The healthcare bill before the Senate today is not a full repeal of Obamacare. It is less than Republicans for seven years led voters to expect. But the perfect should not be the enemy of the good in politics, which is, notoriously, the art of the possible.
The question before Republican senators and representatives instead is: Is it better than Obamacare?
The bill is so new, insurance markets are so complex; federalism so messy, media accounts so biased, and the process so rushed, that it is difficult to pronounce definitively on the issue.
What the bill needs to do is get America off its current path toward socialized healthcare and to create space for markets to work their magic.
This makes the case for incrementalism and demands that Republicans practice it wisely.
Some conservatives reject Graham-Cassidy out of hand because it isn’t a repeal of Obamacare, many regulations of which will stay in place. The bill doesn’t eliminate Obamacare’s new federal spending on healthcare, but instead trims it and redirects it. Some of Obamacare’s tax hikes also survive.
All this is regrettable, but everything in politics involves compromise. If Republicans insist that their choice is either total repeal or nothing, they will get nothing.
Similarly, if conservatives insist on a bill that is a free-enterprise ideal, they will get nothing. The Left and Democrats provide a good example here. They practice incrementalism. They want “single-payer healthcare” (a euphemism that omits that the single payer, and thus the sole decider, will be the federal government), but they take what they can get when they can get it. Obamacare itself was an incremental move, a conscious (if dishonest) step toward a socialist system of providing healthcare. But, to America’s great regret, Obamacare shows how effective incrementalism can be. There it is on the statute book, a great, nearly immovable impediment to freedom and economic growth, and it is the launching pad for a government takeover. Its authors knew this, and they accepted that the glass was half full, rather than complaining that the glass was half empty and walking away to sulk. It would help its author, Obama, get to where he wanted America to be.
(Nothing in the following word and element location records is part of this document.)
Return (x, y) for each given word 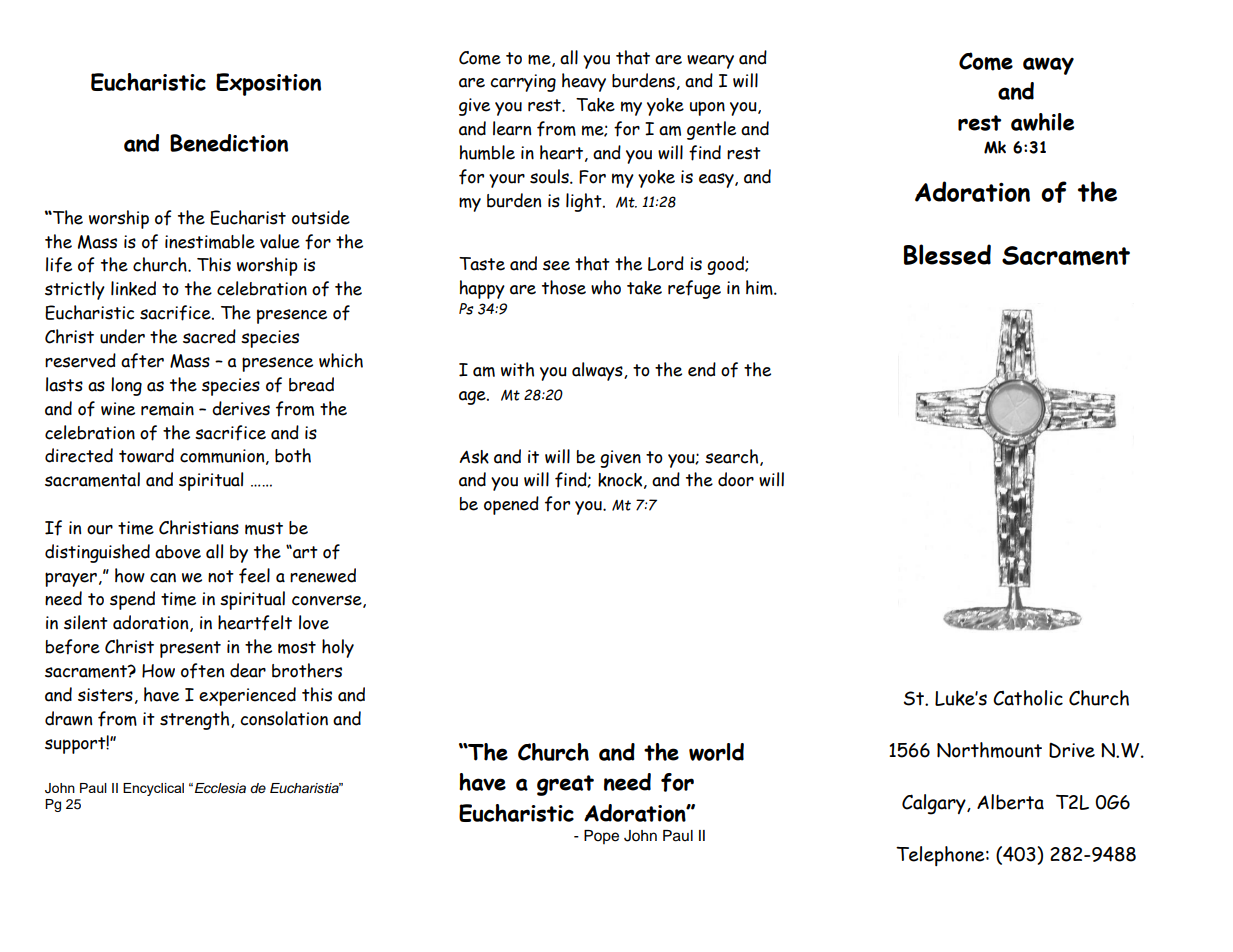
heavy (584, 82)
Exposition (268, 84)
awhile (1042, 122)
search (733, 457)
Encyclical (153, 789)
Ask (474, 457)
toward (146, 455)
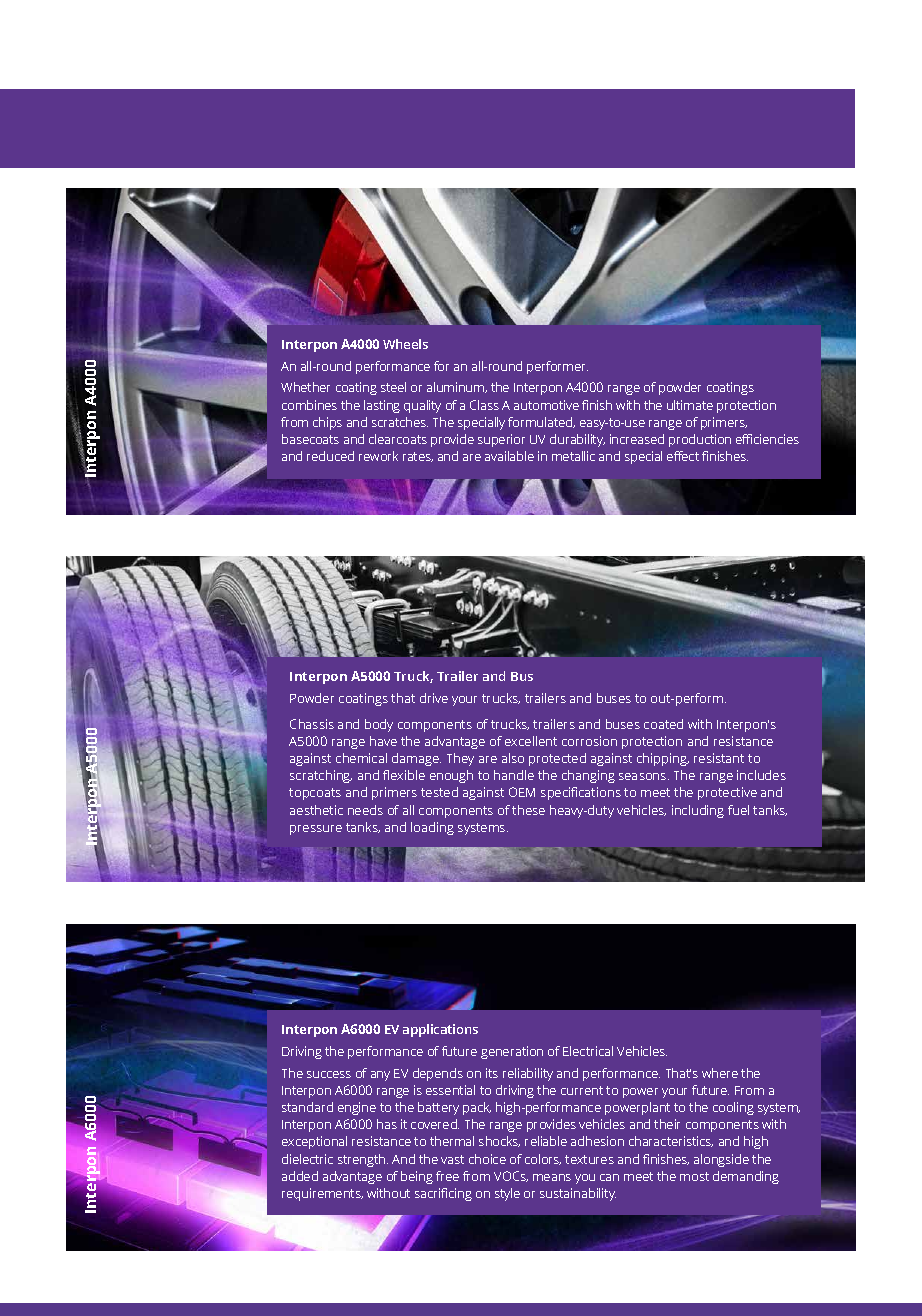 The height and width of the image is (1316, 922). What do you see at coordinates (721, 1160) in the image?
I see `alongside` at bounding box center [721, 1160].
In this spirit, Republicans need to be ready to reform as much of healthcare as they can, when they can. Passing a bill that leaves some of Obamacare’s regulations, taxes, and spending in place isn’t morally the same as creating those regulations, taxes, and spending. If the bill moves health insurance in the right direction, Republicans should pass it.
But they should also be wary. Not every bill that chips away at Obamacare will be progress. This is not because Obamacare does not deserve to be demolished; it most assuredly does. But not every reform of it will make socialized medicine less likely. Not every cut in taxes, nod towards deregulation, or reduction in spending will help. Incrementalism isn’t merely about taking steps in the direction of your goal, because some paths are dead-ends or lead to pitfalls. But prudent incrementalism not only moves in the right direction, but also makes the later incremental gains more feasible.
Republicans cannot afford a “reform” package that kills some regulations and cuts some spending but leaves the individual market as unstable or more unstable than Obamacare has.
Federalism is the key. A good reform will give states the flexibility to deregulate aggressively to separate the marketplace from the safety net. The bill’s sponsors say their bill does so. Some knowledgeable conservatives argue, conversely, that the bill gives too much power to the Health and Human Services Department, so that the next Democratic president could easily rip this freedom away from the states.
Senate committees will mark this bill up. It will change shape. We will learn more about it. As Republicans shape this bill, they must not simply strive to pass something, anything, for the sake of a “win.” They must aim for a reform that lasts, and to the extent that it does not last makes rfurther rook for market forces. It’s what the nation has craved, nay demanded, since the inception of the grotesque system under which we now toil. We ask those senators whose personal resentments or electoral calculations are now clouding their judgment, to live up to their oft-repeated incantation of “public service,” and do what really moves us toward what will work for the good of the country.